We want to implement a sitemap.xml feature in out CMS system. There is some argument within our developers that this feature will impact performance due to each time a change is done in the Content a full list of links of the site needs to be created and placed in the sitemap.xml.

The idea is that each time a public viewing page is edited or added it is immediately added to the sitemap.xml making it up to date with the site.

While you are answering, and if you have time, what other CMS system open or not have built-in sitemap generation?

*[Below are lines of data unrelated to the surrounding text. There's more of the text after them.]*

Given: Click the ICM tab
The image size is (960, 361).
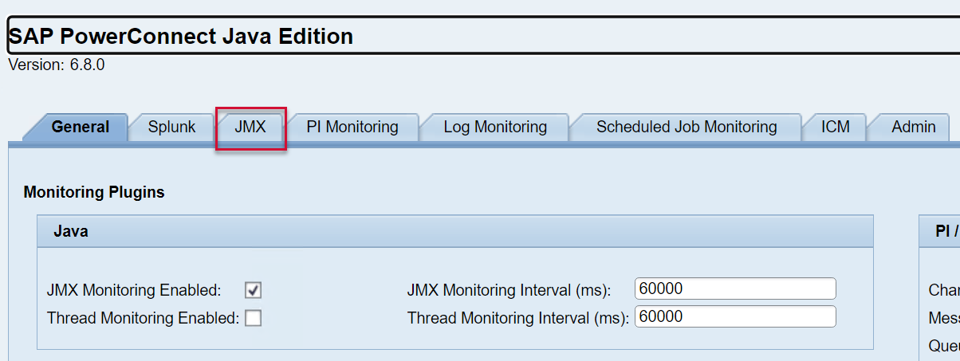Looking at the screenshot, I should 835,127.
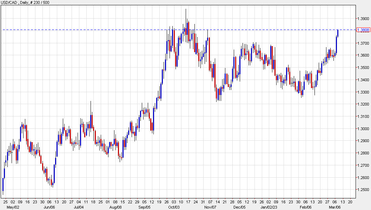Click the Feb/06 date axis label

(305, 208)
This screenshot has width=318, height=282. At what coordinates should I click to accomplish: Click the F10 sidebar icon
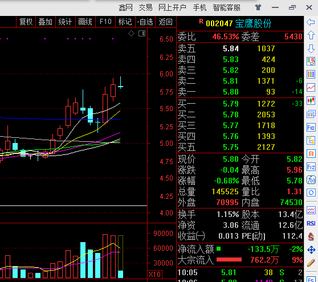pyautogui.click(x=311, y=127)
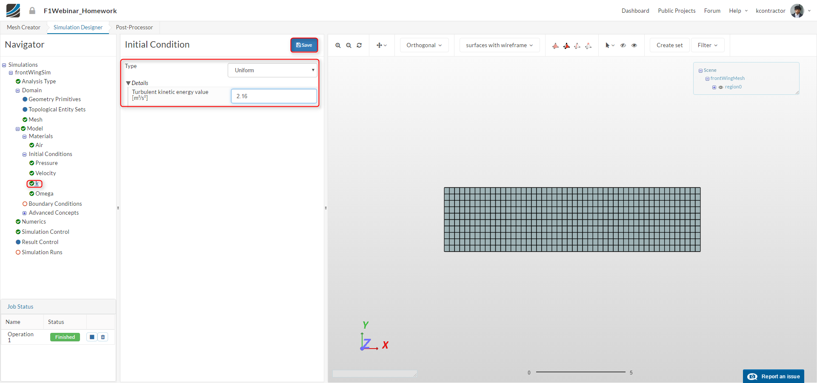Click the Save button

pyautogui.click(x=304, y=45)
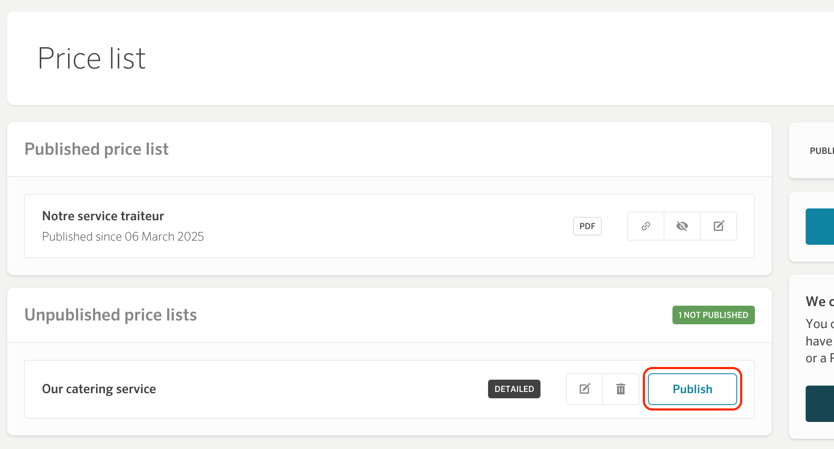This screenshot has width=834, height=449.
Task: Select the Notre service traiteur title
Action: (103, 216)
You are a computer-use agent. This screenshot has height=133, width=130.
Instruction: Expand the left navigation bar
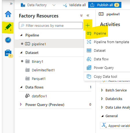(11, 4)
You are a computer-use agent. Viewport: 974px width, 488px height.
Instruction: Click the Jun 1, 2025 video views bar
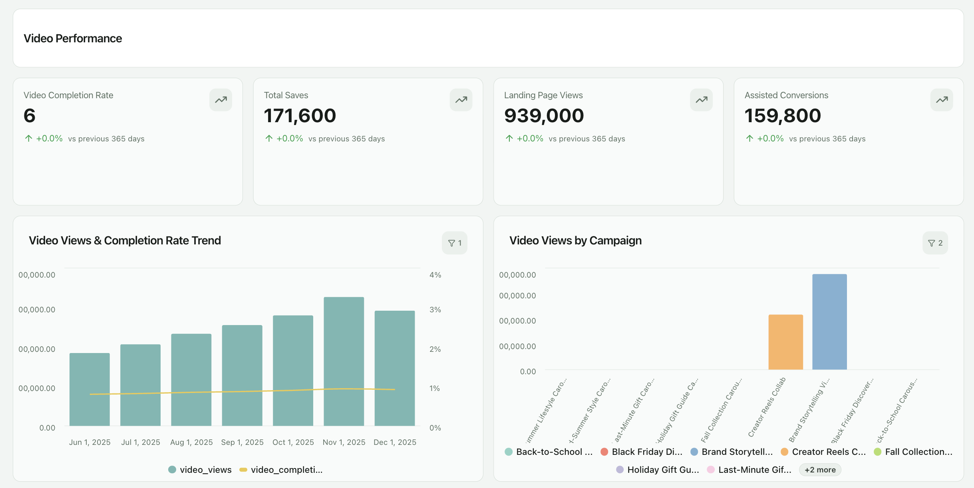tap(89, 389)
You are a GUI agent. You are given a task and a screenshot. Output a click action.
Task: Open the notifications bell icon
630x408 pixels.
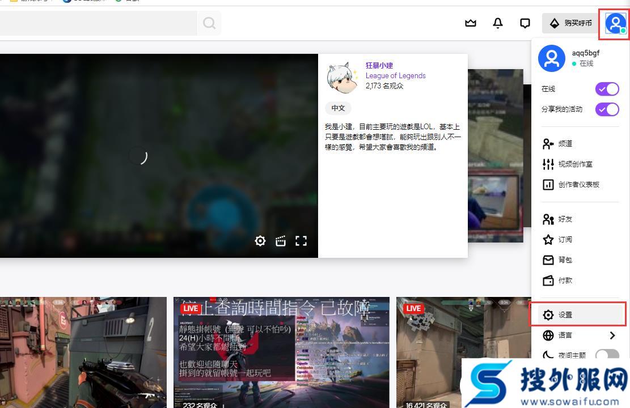coord(497,23)
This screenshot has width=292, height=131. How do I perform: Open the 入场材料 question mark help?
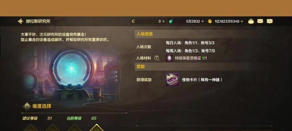pyautogui.click(x=156, y=58)
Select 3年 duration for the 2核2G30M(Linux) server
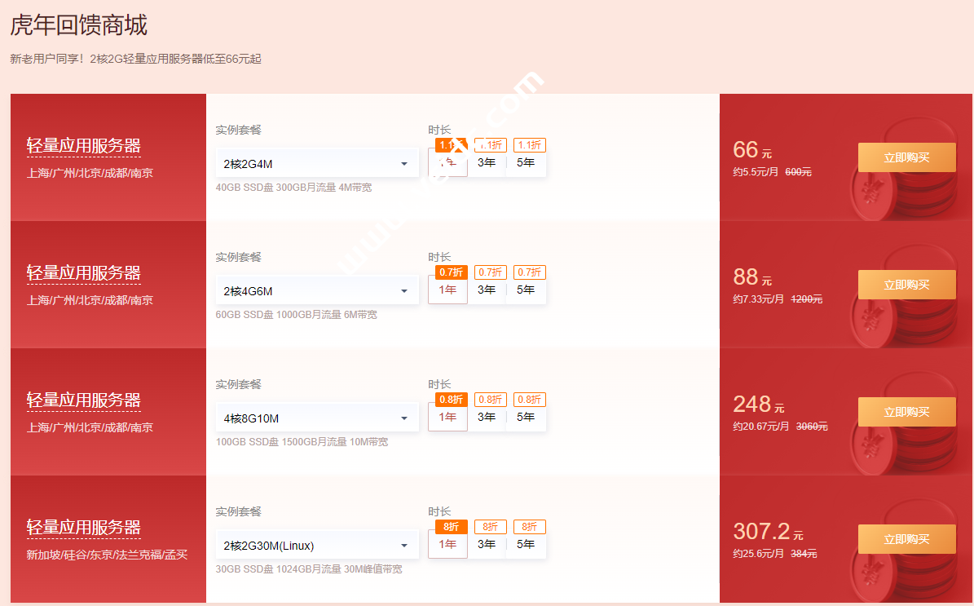974x606 pixels. click(487, 544)
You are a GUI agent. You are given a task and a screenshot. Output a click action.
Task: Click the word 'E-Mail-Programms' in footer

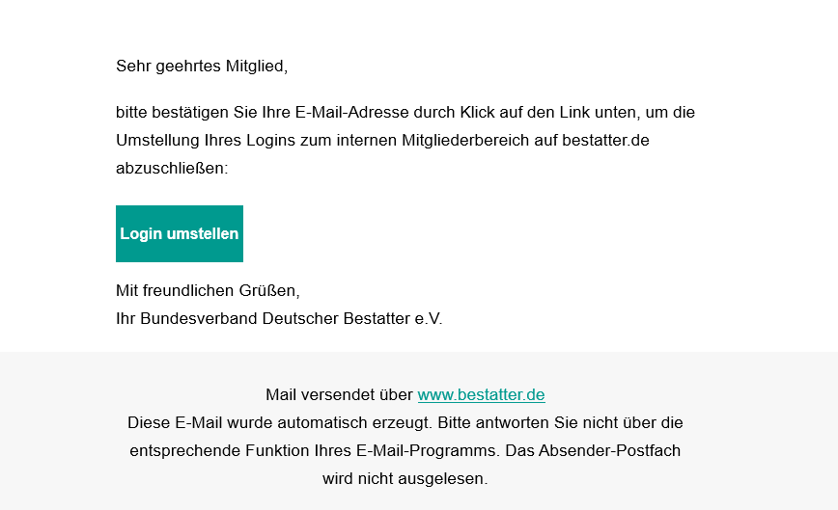click(x=428, y=451)
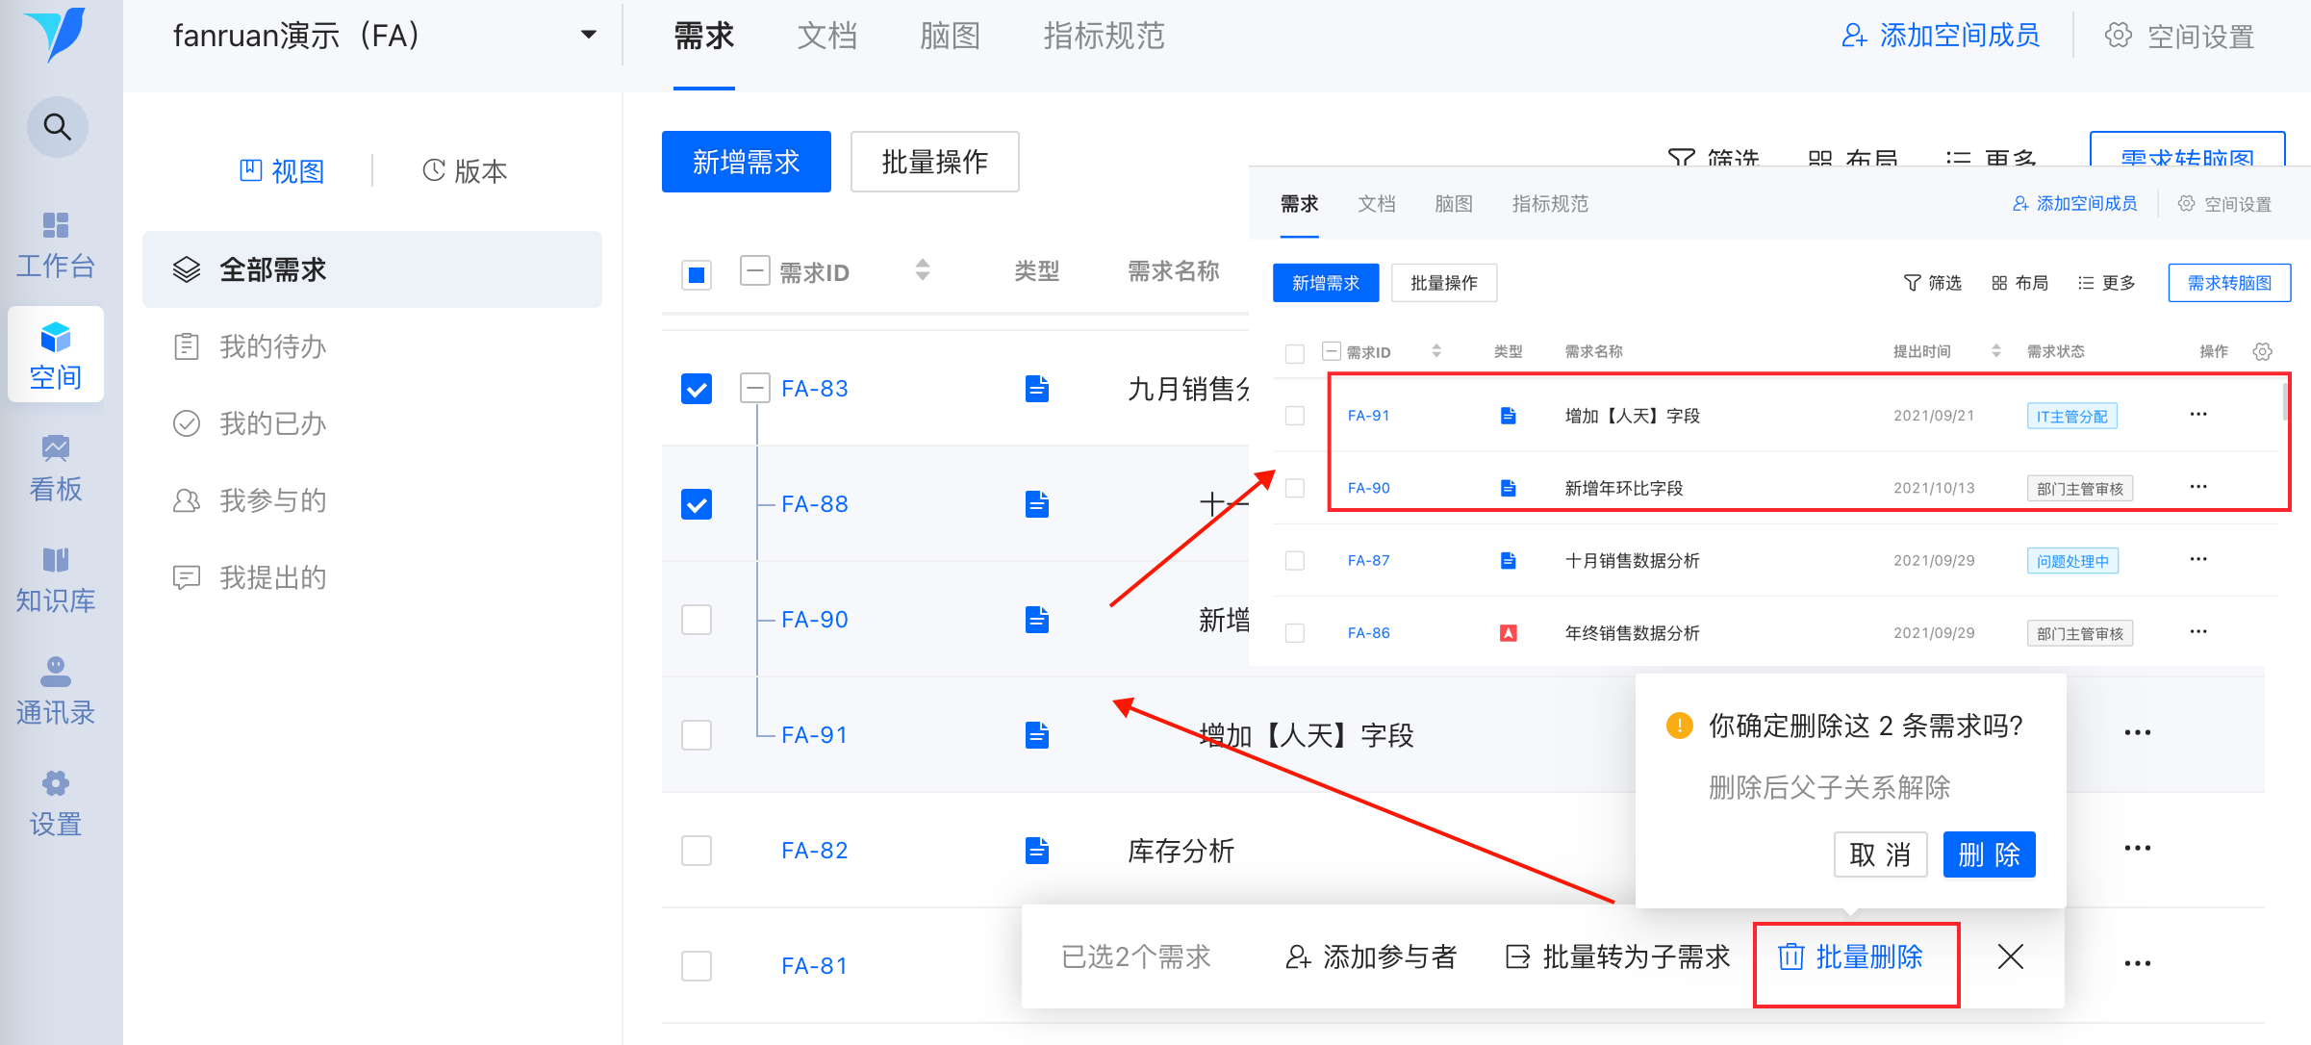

Updating the sitemap every time you update your CMS will definitely create performance issues, because sitemaps tend to be large, and costly to generate (from a CPU & disk i/o perspective).

What I would do is:
1. map out the structure of your site
2. determine which areas you need to link to in the sitemap
3. add the name of the sitemap index to your robots.txt file
4. write a script that will read from the database and generate static xml sitemap files
5. create a cron job that will re-run this script on a regular basis
6. submit your sitemap url to the search engines


Bearing in mind google doesn't read your sitemap that often, its safe to re-generate on a cron job every day, so if you schedule a rebuild of it each evening in the quiet hours, google will pick the changes up next time you poll.


For the CMS-powered sites I work on, with 70,000 to 350,000 pages/folders each, we typically regenerate the sitemap XML once every 24 hours. We've never had any problems with that. Unless your site is as popular as Stackoverflow - and Google recognizes that it gets updated as much as SO - it won't re-crawl your site often enough to justify having a fully updated sitemap file.

Rex M